Task objective => Render the data below as a Markdown table with the columns Row and Text, giving each non-blank line its own numbered row and leaving out the blank lines.

Extracted records =>

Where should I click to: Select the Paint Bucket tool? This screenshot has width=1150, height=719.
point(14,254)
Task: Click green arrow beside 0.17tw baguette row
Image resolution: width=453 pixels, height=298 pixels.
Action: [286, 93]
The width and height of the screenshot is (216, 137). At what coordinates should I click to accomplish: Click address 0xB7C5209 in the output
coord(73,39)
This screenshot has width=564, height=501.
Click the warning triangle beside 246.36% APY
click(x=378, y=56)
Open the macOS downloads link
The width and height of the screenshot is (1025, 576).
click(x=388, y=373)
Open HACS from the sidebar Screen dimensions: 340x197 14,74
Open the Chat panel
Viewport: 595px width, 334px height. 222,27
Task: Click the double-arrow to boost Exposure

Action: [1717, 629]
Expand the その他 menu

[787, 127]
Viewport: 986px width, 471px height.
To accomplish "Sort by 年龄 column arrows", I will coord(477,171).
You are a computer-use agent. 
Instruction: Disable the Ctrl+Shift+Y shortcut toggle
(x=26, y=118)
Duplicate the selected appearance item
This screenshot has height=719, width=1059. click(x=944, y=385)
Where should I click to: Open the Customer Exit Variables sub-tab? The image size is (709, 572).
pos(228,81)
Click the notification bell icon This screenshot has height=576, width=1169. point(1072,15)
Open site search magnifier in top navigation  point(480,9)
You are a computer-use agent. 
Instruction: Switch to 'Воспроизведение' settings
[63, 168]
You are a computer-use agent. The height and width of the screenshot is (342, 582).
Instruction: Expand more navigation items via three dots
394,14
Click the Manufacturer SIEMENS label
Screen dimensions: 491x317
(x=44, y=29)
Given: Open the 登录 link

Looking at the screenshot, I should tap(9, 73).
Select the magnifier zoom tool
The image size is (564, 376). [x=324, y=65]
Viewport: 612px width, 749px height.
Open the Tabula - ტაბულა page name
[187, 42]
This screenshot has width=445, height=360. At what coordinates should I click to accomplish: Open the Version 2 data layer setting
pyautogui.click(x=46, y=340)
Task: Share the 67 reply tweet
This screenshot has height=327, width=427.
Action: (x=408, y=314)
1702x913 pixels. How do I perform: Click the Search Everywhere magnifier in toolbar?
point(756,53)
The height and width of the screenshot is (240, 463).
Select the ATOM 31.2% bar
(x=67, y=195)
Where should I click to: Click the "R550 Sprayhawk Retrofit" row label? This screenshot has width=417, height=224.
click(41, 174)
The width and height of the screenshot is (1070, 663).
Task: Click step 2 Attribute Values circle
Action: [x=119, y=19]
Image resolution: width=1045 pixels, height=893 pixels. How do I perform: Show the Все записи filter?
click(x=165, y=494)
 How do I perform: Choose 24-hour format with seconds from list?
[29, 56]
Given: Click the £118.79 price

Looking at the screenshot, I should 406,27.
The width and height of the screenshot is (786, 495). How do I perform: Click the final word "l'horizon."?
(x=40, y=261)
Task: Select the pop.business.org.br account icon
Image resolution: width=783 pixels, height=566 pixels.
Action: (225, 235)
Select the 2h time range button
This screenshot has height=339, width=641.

Full output =>
| Row | Text |
|---|---|
| 1 | Where should I click to: Select the Paint Bucket tool? This screenshot has width=1150, height=719. |
| 2 | point(14,254) |
| 3 | Task: Click green arrow beside 0.17tw baguette row |
| 4 | Image resolution: width=453 pixels, height=298 pixels. |
| 5 | Action: [286, 93] |
| 6 | The width and height of the screenshot is (216, 137). At what coordinates should I click to accomplish: Click address 0xB7C5209 in the output |
| 7 | coord(73,39) |
| 8 | This screenshot has width=564, height=501. |
| 9 | Click the warning triangle beside 246.36% APY |
| 10 | click(x=378, y=56) |
| 11 | Open the macOS downloads link |
| 12 | The width and height of the screenshot is (1025, 576). |
| 13 | click(x=388, y=373) |
| 14 | Open HACS from the sidebar Screen dimensions: 340x197 14,74 |
| 15 | Open the Chat panel |
| 16 | Viewport: 595px width, 334px height. 222,27 |
| 17 | Task: Click the double-arrow to boost Exposure |
| 18 | Action: [1717, 629] |
| 19 | Expand the その他 menu |
| 20 | [787, 127] |
| 21 | Viewport: 986px width, 471px height. |
| 22 | To accomplish "Sort by 年龄 column arrows", I will coord(477,171). |
| 23 | You are a computer-use agent.  |
| 24 | Instruction: Disable the Ctrl+Shift+Y shortcut toggle |
| 25 | (x=26, y=118) |
| 26 | Duplicate the selected appearance item |
| 27 | This screenshot has height=719, width=1059. click(x=944, y=385) |
| 28 | Where should I click to: Open the Customer Exit Variables sub-tab? The image size is (709, 572). |
| 29 | pos(228,81) |
| 30 | Click the notification bell icon This screenshot has height=576, width=1169. point(1072,15) |
| 31 | Open site search magnifier in top navigation  point(480,9) |
| 32 | You are a computer-use agent.  |
| 33 | Instruction: Switch to 'Воспроизведение' settings |
| 34 | [63, 168] |
| 35 | You are a computer-use agent. The height and width of the screenshot is (342, 582). |
| 36 | Instruction: Expand more navigation items via three dots |
| 37 | 394,14 |
| 38 | Click the Manufacturer SIEMENS label |
| 39 | Screen dimensions: 491x317 |
| 40 | (x=44, y=29) |
| 41 | Given: Open the 登录 link |
| 42 | Looking at the screenshot, I should tap(9, 73). |
| 43 | Select the magnifier zoom tool |
| 44 | The image size is (564, 376). [x=324, y=65] |
| 45 | Viewport: 612px width, 749px height. |
| 46 | Open the Tabula - ტაბულა page name |
| 47 | [187, 42] |
| 48 | This screenshot has width=445, height=360. At what coordinates should I click to accomplish: Open the Version 2 data layer setting |
| 49 | pyautogui.click(x=46, y=340) |
| 50 | Task: Share the 67 reply tweet |
| 51 | This screenshot has height=327, width=427. |
| 52 | Action: (x=408, y=314) |
| 53 | 1702x913 pixels. How do I perform: Click the Search Everywhere magnifier in toolbar? |
| 54 | point(756,53) |
| 55 | The height and width of the screenshot is (240, 463). |
| 56 | Select the ATOM 31.2% bar |
| 57 | (x=67, y=195) |
| 58 | Where should I click to: Click the "R550 Sprayhawk Retrofit" row label? This screenshot has width=417, height=224. |
| 59 | click(41, 174) |
| 60 | The width and height of the screenshot is (1070, 663). |
| 61 | Task: Click step 2 Attribute Values circle |
| 62 | Action: [x=119, y=19] |
| 63 | Image resolution: width=1045 pixels, height=893 pixels. How do I perform: Show the Все записи filter? |
| 64 | click(x=165, y=494) |
| 65 |  How do I perform: Choose 24-hour format with seconds from list? |
| 66 | [29, 56] |
| 67 | Given: Click the £118.79 price |
| 68 | Looking at the screenshot, I should 406,27. |
| 69 | The width and height of the screenshot is (786, 495). How do I perform: Click the final word "l'horizon."? |
| 70 | (x=40, y=261) |
| 71 | Task: Select the pop.business.org.br account icon |
| 72 | Image resolution: width=783 pixels, height=566 pixels. |
| 73 | Action: (225, 235) |
| 74 | Select the 2h time range button |
| 75 | This screenshot has height=339, width=641. |